Work instruction:
The answer must consist of the records, repeated exactly.

Material provided:
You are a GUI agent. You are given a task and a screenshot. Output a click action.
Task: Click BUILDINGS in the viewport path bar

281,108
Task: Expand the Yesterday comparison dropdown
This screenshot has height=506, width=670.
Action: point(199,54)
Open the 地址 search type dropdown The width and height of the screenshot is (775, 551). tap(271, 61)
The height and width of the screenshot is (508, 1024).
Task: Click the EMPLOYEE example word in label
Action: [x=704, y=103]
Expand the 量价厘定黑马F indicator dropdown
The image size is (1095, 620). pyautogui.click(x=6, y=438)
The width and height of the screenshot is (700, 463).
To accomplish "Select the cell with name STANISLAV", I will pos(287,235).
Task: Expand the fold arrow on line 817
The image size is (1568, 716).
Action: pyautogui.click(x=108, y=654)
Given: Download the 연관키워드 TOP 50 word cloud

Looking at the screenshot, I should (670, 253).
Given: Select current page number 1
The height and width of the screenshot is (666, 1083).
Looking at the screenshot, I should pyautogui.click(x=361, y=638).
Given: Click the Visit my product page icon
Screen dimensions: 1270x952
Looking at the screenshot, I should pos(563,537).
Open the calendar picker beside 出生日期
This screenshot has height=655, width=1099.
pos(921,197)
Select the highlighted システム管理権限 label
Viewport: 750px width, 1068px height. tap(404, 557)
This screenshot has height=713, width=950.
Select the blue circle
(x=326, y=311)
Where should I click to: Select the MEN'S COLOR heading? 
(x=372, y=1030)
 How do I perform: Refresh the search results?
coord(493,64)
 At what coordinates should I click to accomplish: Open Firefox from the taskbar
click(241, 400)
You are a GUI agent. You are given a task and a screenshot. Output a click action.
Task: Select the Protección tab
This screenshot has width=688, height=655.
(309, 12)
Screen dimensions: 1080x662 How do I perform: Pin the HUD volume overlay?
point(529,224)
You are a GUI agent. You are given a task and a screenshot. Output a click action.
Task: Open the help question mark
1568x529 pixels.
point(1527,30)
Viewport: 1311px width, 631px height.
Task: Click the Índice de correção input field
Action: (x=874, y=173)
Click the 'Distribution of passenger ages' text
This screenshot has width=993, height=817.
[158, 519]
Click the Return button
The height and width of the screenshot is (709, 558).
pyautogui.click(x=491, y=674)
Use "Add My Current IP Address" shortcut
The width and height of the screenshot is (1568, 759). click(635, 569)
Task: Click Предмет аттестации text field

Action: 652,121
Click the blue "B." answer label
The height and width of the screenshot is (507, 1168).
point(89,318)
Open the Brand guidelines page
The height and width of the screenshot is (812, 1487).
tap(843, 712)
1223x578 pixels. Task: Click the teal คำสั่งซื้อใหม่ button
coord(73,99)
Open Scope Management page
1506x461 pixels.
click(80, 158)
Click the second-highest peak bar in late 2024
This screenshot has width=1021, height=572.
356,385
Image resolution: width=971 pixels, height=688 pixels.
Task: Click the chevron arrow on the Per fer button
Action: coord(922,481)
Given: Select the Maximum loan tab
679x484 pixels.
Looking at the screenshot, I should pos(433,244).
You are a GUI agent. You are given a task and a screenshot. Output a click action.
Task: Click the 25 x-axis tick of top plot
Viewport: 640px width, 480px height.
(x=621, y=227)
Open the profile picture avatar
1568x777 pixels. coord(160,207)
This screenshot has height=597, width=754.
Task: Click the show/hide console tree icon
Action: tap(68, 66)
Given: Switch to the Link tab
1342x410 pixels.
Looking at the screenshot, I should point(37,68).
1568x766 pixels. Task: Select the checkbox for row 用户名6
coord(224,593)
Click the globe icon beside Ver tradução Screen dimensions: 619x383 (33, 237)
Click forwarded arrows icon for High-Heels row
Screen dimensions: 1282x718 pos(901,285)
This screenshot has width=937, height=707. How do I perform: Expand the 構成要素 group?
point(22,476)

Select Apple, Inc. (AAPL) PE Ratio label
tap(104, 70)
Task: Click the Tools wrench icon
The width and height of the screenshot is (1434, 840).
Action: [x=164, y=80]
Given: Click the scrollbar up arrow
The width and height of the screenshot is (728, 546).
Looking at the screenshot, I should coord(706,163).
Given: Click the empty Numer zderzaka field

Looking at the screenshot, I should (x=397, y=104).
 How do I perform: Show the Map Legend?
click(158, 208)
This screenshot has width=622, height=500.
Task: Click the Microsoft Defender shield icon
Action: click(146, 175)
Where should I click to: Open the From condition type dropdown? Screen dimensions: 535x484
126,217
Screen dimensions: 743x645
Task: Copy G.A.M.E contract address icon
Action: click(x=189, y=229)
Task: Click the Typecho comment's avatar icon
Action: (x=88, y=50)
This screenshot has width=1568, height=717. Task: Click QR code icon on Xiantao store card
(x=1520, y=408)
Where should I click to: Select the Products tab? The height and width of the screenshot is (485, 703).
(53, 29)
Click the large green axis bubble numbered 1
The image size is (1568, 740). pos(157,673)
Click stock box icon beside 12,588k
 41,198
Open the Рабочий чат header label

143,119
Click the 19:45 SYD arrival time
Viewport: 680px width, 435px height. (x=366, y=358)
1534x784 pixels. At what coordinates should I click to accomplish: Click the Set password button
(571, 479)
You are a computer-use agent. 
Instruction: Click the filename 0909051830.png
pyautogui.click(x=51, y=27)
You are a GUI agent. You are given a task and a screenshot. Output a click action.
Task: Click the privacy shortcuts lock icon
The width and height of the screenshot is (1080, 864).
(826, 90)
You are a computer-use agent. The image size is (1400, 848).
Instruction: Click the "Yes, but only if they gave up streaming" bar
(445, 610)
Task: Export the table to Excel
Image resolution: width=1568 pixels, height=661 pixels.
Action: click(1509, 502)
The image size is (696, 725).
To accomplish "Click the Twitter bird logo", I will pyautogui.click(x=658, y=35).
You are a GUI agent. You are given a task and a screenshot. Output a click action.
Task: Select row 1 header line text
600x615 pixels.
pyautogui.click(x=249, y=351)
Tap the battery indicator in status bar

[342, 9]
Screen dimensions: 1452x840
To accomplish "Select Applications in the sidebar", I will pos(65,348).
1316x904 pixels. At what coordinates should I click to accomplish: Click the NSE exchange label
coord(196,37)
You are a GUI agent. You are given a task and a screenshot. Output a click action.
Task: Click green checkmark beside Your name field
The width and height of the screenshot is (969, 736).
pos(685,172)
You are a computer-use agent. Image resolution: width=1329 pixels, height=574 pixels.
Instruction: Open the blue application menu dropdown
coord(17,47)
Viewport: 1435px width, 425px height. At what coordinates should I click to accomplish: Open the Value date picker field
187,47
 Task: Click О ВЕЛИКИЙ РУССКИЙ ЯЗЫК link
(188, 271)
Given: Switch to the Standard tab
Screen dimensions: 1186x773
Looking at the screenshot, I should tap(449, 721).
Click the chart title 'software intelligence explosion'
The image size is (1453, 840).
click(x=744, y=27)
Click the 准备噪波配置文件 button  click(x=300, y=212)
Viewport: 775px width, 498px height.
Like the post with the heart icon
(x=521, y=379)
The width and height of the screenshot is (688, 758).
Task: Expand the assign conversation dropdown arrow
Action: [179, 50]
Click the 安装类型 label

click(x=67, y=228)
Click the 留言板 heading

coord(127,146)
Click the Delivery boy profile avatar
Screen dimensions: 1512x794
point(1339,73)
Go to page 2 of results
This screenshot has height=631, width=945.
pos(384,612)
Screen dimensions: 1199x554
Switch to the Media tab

Reply to the task:
You are a GUI agent. You are given a task and a screenshot. Output a click action.
Task: Click BUILDINGS in the viewport path bar

281,108
Task: Expand the Yesterday comparison dropdown
This screenshot has height=506, width=670.
Action: point(199,54)
Open the 地址 search type dropdown The width and height of the screenshot is (775, 551). tap(271, 61)
The height and width of the screenshot is (508, 1024).
Task: Click the EMPLOYEE example word in label
Action: [x=704, y=103]
Expand the 量价厘定黑马F indicator dropdown
The image size is (1095, 620). pyautogui.click(x=6, y=438)
The width and height of the screenshot is (700, 463).
To accomplish "Select the cell with name STANISLAV", I will pos(287,235).
Task: Expand the fold arrow on line 817
The image size is (1568, 716).
Action: pyautogui.click(x=108, y=654)
Given: Download the 연관키워드 TOP 50 word cloud

Looking at the screenshot, I should (670, 253).
Given: Select current page number 1
The height and width of the screenshot is (666, 1083).
Looking at the screenshot, I should pyautogui.click(x=361, y=638).
Given: Click the Visit my product page icon
Screen dimensions: 1270x952
Looking at the screenshot, I should pos(563,537).
Open the calendar picker beside 出生日期
This screenshot has height=655, width=1099.
pos(921,197)
Select the highlighted システム管理権限 label
Viewport: 750px width, 1068px height. tap(404, 557)
This screenshot has height=713, width=950.
Select the blue circle
(x=326, y=311)
Where should I click to: Select the MEN'S COLOR heading? 
(x=372, y=1030)
 How do I perform: Refresh the search results?
coord(493,64)
 At what coordinates should I click to accomplish: Open Firefox from the taskbar
click(241, 400)
You are a GUI agent. You are given a task and a screenshot. Output a click action.
Task: Select the Protección tab
This screenshot has width=688, height=655.
(309, 12)
Screen dimensions: 1080x662 How do I perform: Pin the HUD volume overlay?
point(529,224)
You are a GUI agent. You are given a task and a screenshot. Output a click action.
Task: Open the help question mark
1568x529 pixels.
point(1527,30)
Viewport: 1311px width, 631px height.
Task: Click the Índice de correção input field
Action: (x=874, y=173)
Click the 'Distribution of passenger ages' text
This screenshot has width=993, height=817.
[158, 519]
Click the Return button
The height and width of the screenshot is (709, 558).
pyautogui.click(x=491, y=674)
Use "Add My Current IP Address" shortcut
The width and height of the screenshot is (1568, 759). click(635, 569)
Task: Click Предмет аттестации text field

Action: 652,121
Click the blue "B." answer label
The height and width of the screenshot is (507, 1168).
point(89,318)
Open the Brand guidelines page
The height and width of the screenshot is (812, 1487).
tap(843, 712)
1223x578 pixels. Task: Click the teal คำสั่งซื้อใหม่ button
coord(73,99)
Open Scope Management page
1506x461 pixels.
click(80, 158)
Click the second-highest peak bar in late 2024
This screenshot has width=1021, height=572.
356,385
Image resolution: width=971 pixels, height=688 pixels.
Task: Click the chevron arrow on the Per fer button
Action: coord(922,481)
Given: Select the Maximum loan tab
679x484 pixels.
Looking at the screenshot, I should pos(433,244).
You are a GUI agent. You are given a task and a screenshot. Output a click action.
Task: Click the 25 x-axis tick of top plot
Viewport: 640px width, 480px height.
(x=621, y=227)
Open the profile picture avatar
1568x777 pixels. coord(160,207)
This screenshot has height=597, width=754.
Task: Click the show/hide console tree icon
Action: tap(68, 66)
Given: Switch to the Link tab
1342x410 pixels.
Looking at the screenshot, I should point(37,68).
1568x766 pixels. Task: Select the checkbox for row 用户名6
coord(224,593)
Click the globe icon beside Ver tradução Screen dimensions: 619x383 (33, 237)
Click forwarded arrows icon for High-Heels row
Screen dimensions: 1282x718 pos(901,285)
This screenshot has width=937, height=707. How do I perform: Expand the 構成要素 group?
point(22,476)

Select Apple, Inc. (AAPL) PE Ratio label
tap(104, 70)
Task: Click the Tools wrench icon
The width and height of the screenshot is (1434, 840).
Action: [x=164, y=80]
Given: Click the scrollbar up arrow
The width and height of the screenshot is (728, 546).
Looking at the screenshot, I should coord(706,163).
Given: Click the empty Numer zderzaka field

Looking at the screenshot, I should (x=397, y=104).
 How do I perform: Show the Map Legend?
click(158, 208)
This screenshot has width=622, height=500.
Task: Click the Microsoft Defender shield icon
Action: click(146, 175)
Where should I click to: Open the From condition type dropdown? Screen dimensions: 535x484
126,217
Screen dimensions: 743x645
Task: Copy G.A.M.E contract address icon
Action: click(x=189, y=229)
Task: Click the Typecho comment's avatar icon
Action: (x=88, y=50)
This screenshot has width=1568, height=717. Task: Click QR code icon on Xiantao store card
(x=1520, y=408)
Where should I click to: Select the Products tab? The height and width of the screenshot is (485, 703).
(53, 29)
Click the large green axis bubble numbered 1
The image size is (1568, 740). pos(157,673)
Click stock box icon beside 12,588k
 41,198
Open the Рабочий чат header label

143,119
Click the 19:45 SYD arrival time
Viewport: 680px width, 435px height. (x=366, y=358)
1534x784 pixels. At what coordinates should I click to accomplish: Click the Set password button
(571, 479)
You are a computer-use agent. 
Instruction: Click the filename 0909051830.png
pyautogui.click(x=51, y=27)
You are a GUI agent. You are given a task and a screenshot. Output a click action.
Task: Click the privacy shortcuts lock icon
The width and height of the screenshot is (1080, 864).
(826, 90)
You are a computer-use agent. The image size is (1400, 848).
Instruction: Click the "Yes, but only if they gave up streaming" bar
(445, 610)
Task: Export the table to Excel
Image resolution: width=1568 pixels, height=661 pixels.
Action: click(1509, 502)
The image size is (696, 725).
To accomplish "Click the Twitter bird logo", I will pyautogui.click(x=658, y=35).
You are a GUI agent. You are given a task and a screenshot. Output a click action.
Task: Select row 1 header line text
600x615 pixels.
pyautogui.click(x=249, y=351)
Tap the battery indicator in status bar

[342, 9]
Screen dimensions: 1452x840
To accomplish "Select Applications in the sidebar", I will pos(65,348).
1316x904 pixels. At what coordinates should I click to accomplish: Click the NSE exchange label
coord(196,37)
You are a GUI agent. You are given a task and a screenshot. Output a click action.
Task: Click green checkmark beside Your name field
The width and height of the screenshot is (969, 736).
pos(685,172)
You are a computer-use agent. Image resolution: width=1329 pixels, height=574 pixels.
Instruction: Open the blue application menu dropdown
coord(17,47)
Viewport: 1435px width, 425px height. At what coordinates should I click to accomplish: Open the Value date picker field
187,47
 Task: Click О ВЕЛИКИЙ РУССКИЙ ЯЗЫК link
(188, 271)
Given: Switch to the Standard tab
Screen dimensions: 1186x773
Looking at the screenshot, I should tap(449, 721).
Click the chart title 'software intelligence explosion'
The image size is (1453, 840).
click(x=744, y=27)
Click the 准备噪波配置文件 button  click(x=300, y=212)
Viewport: 775px width, 498px height.
Like the post with the heart icon
(x=521, y=379)
The width and height of the screenshot is (688, 758).
Task: Expand the assign conversation dropdown arrow
Action: [179, 50]
Click the 安装类型 label

click(x=67, y=228)
Click the 留言板 heading

coord(127,146)
Click the Delivery boy profile avatar
Screen dimensions: 1512x794
point(1339,73)
Go to page 2 of results
This screenshot has height=631, width=945.
pos(384,612)
Screen dimensions: 1199x554
Switch to the Media tab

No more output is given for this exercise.